Vom Reiz der sängerischen Deutlichkeit
Letzteres entwickelt im geringen Raumvolumen eine beeindruckend individuelle Klangkontur, in der weder Charisma zum Selbstzweck noch Wagners „unendliche Melodie“ durch einen extrovertierten Strom undeutlich vergröbert wird. Der Reiz des Coburger „Siegfried“ liegt in der sängerischen Deutlichkeit. Das gerät in die Risikozone nüchterner Trockenheit, macht aber Wagners in „Siegfried” an Drive gewinnenden Gleitflug Richtung Apokalypse auch atmosphärisch stark.

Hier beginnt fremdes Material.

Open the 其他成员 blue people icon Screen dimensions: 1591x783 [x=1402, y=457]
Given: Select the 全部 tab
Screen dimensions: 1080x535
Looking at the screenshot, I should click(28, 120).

Simeon Esper als Mime hat die rhetorische Kampfbereitschaft, die immer wieder aus dem Minenfeld von Siegfrieds und Mimes Zweisamkeit züngelt, mitreißend in der Stimme. Zu ihm gesellt sich in der Wissenswette mit Michael Lion ein Wotan-Wanderer von weniger pathetischer als gleichgültiger Resignation. Der Lack ab und die Lust futsch sind bei Evelyn Krahe als ohne Tiefen-Betörung auskommende Erda und dem hinter seinem Anzug anämisch undämonischen Alberich von Martin Trepl. „Siegfried“ wird in Coburg das technische Frühlingserwachen eines Jungen im Überdruck durch vergreisende Altvordere. Darüber hat man schon viel gelesen und es doch nur selten mit so sachgemäßer Prägnanz erlebt. Der Jubel nach den trügerisch aufjauchzenden Schlussakkorden evozierte Beifallsorkane.